Вот кончилась вечерняя поверка, у палаток замелькали особенно белые в сумерках полотенца, новые приятели носились мимо Мити, не обращая на него никакого внимания, словно его и не было. Они гонялись друг за другом, кричали и были кто в тельняшке, а кто в одних трусах. Митя же был застегнут и затянут, отделен ото всех линейкой гравия, а более всего тем, что, когда все заснут или СМОГУТ заснуть, он-то ДОЛЖЕН будет не спать. И Мите, как всякому, кого вдруг сразу и легко забыли, показалось, что приятели жестокие и злые, потому что вон они как носятся около палаток и веселятся, когда ему, Мите, так плохо. Он напряженно вглядывался в пробегавших, надеясь, что о нем вспомнит хотя бы Шурик, но Шурика почему-то не было.

Палатки одна за другой затихали. Футбольное поле стало сливаться в темноте с кустами, заскрипел невидимый отсюда шлагбаум, что перегораживал дорогу на выходе из леса. Наверно, караульный у шлагбаума тоже не знал, как дотянуть свою смену, и вот скрипел, чтобы не заснуть.
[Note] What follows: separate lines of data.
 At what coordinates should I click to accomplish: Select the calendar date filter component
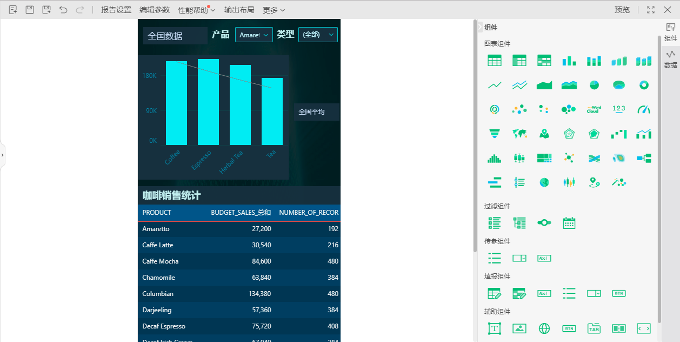(x=569, y=223)
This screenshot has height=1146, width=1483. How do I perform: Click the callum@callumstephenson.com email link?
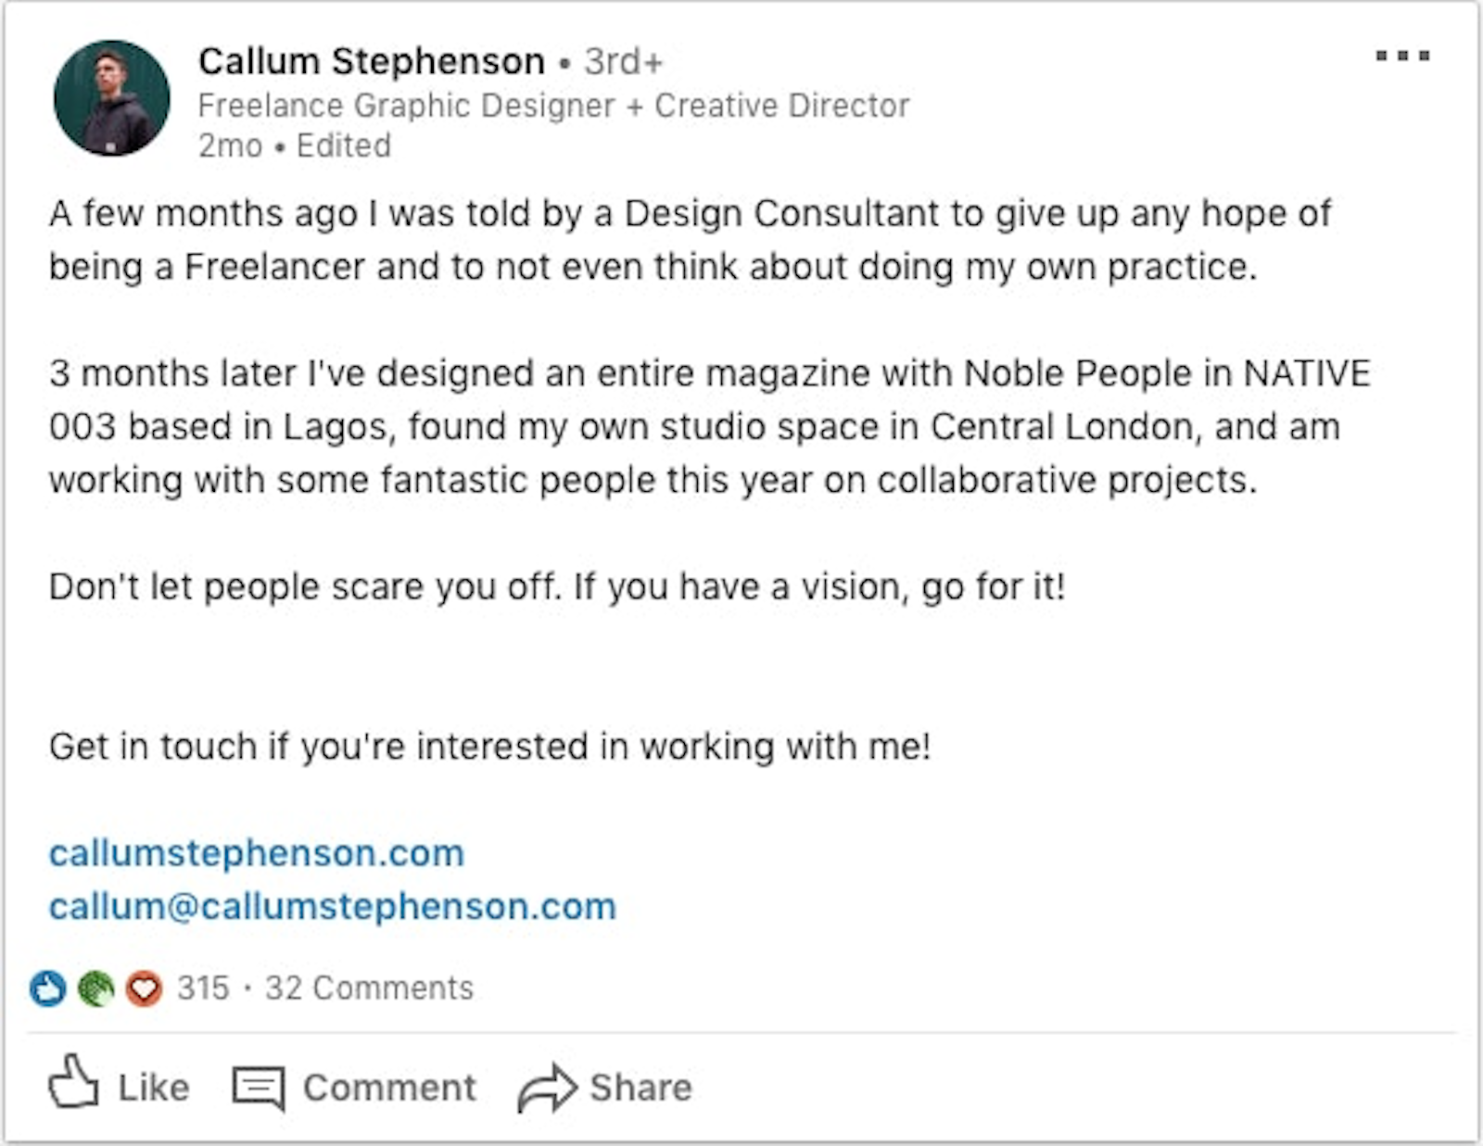333,906
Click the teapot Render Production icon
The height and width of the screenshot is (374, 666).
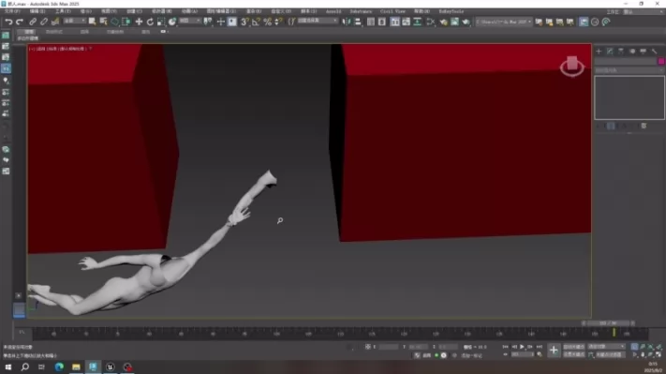(x=466, y=22)
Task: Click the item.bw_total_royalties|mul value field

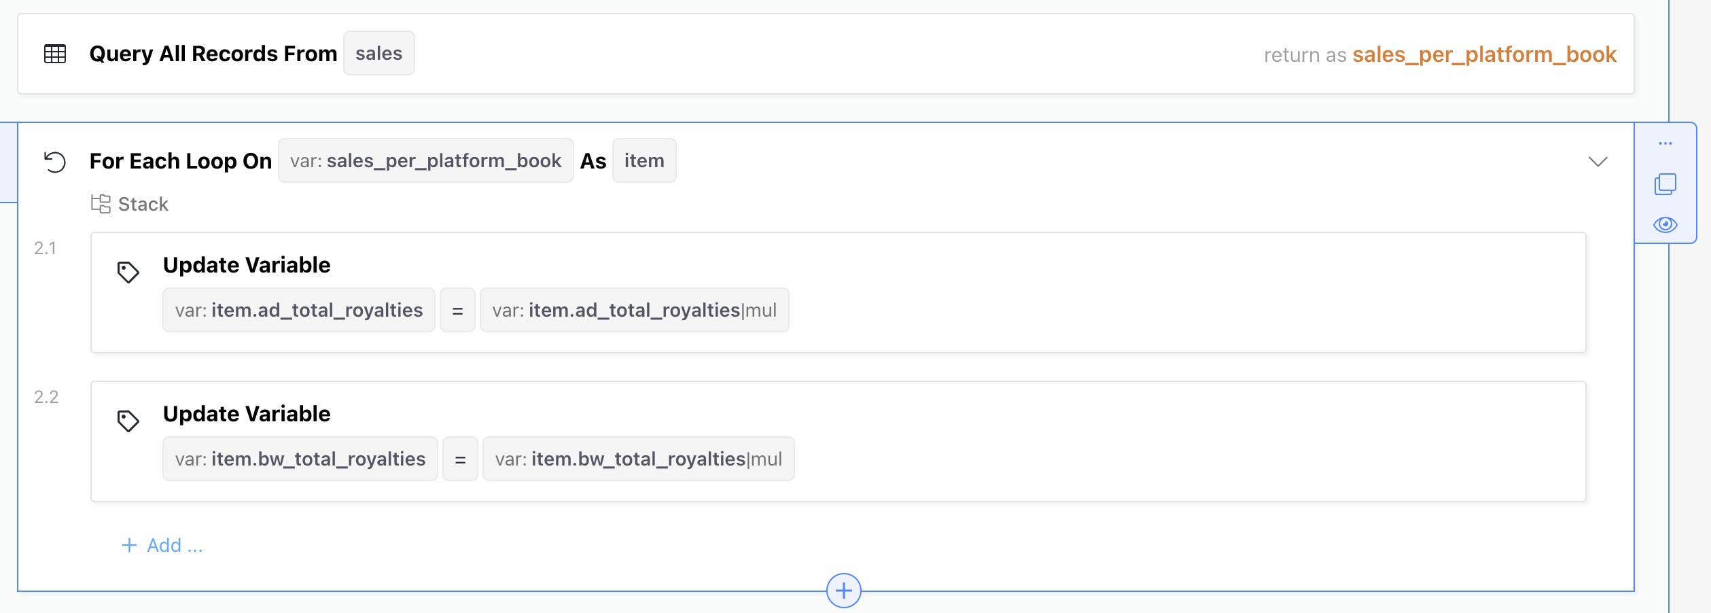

Мите страшно захотелось спать. Он подумал вдруг, что сейчас уже спит даже его бабушка. Но представить бабушку спящей, когда он бродит здесь на холоду (тут Митя даже вздрогнул), воображение отказывалось. Неужели она может спать, когда его, такого маленького (Митя почувствовал себя не просто маленьким, он превратился вдруг в какого-то мальчика с пальчик), отдала служить на флот, где его заставляют стоять ночами на посту. Она спит, а он, голодный (Мите вдруг захотелось есть так, как еще ни разу в жизни не хотелось), а он, голодный и всеми забытый, стоит в темноте… «Голодный, — повторил про себя Митя, — маленький, ужасно хочет спать, в темноте, да еще… Да еще дождь вот-вот будет». Это Митя добавил, чтобы уже на свете никого не было несчастливее. Он посмотрел на небо. Но на небе высыпало полным-полно звезд, и оттого, что Митя принялся в них вглядываться, стало еще холодней. Дождя, однако, как он ни старался, не удавалось даже заподозрить. «Значит, холодина будет страшная», — не сдавая позиций, решил Митя.

— Дневальный! — глухо крикнул кто-то вышедший на крыльцо штаба. — Двадцать три тридцать. Склянки.

Стоять оставалось полчаса.

Завтра утром он доложит о полученном замечании лейтенанту Тулунбаеву и сразу же объяснит, как все произошло. И Тулунбаев, конечно, поймет, что Митя и не думал развлекаться футболом, просто промедлил какую-то минуту. И вообще, кому эти склянки нужны, когда идет такая игра? Никто же их не слушает. Так что замечание дежурного вовсе не такое уж важное. И еще Митя хотел бы сказать, раз уж выйдет разговор с Тулунбаевым, что вице-старшин завтра надо назначить таких, чтобы на них можно было положиться. И при этом Митя считает, что не надо обращать внимание на всякие мелочи — надо смотреть на главное. А если Папа Карло и лейтенант Тулунбаев уже решили кого-то назначить и случайно их выбор пал на него, Митю Нелидова… Тут Митя оглянулся. Но никого не было вокруг, только, пользуясь темнотой, озябший черный лес придвинулся совсем близко к палаткам. Лес закрыл только что светлевший домик санчасти, проглотил штаб, скрыл уходящую к станции дорогу.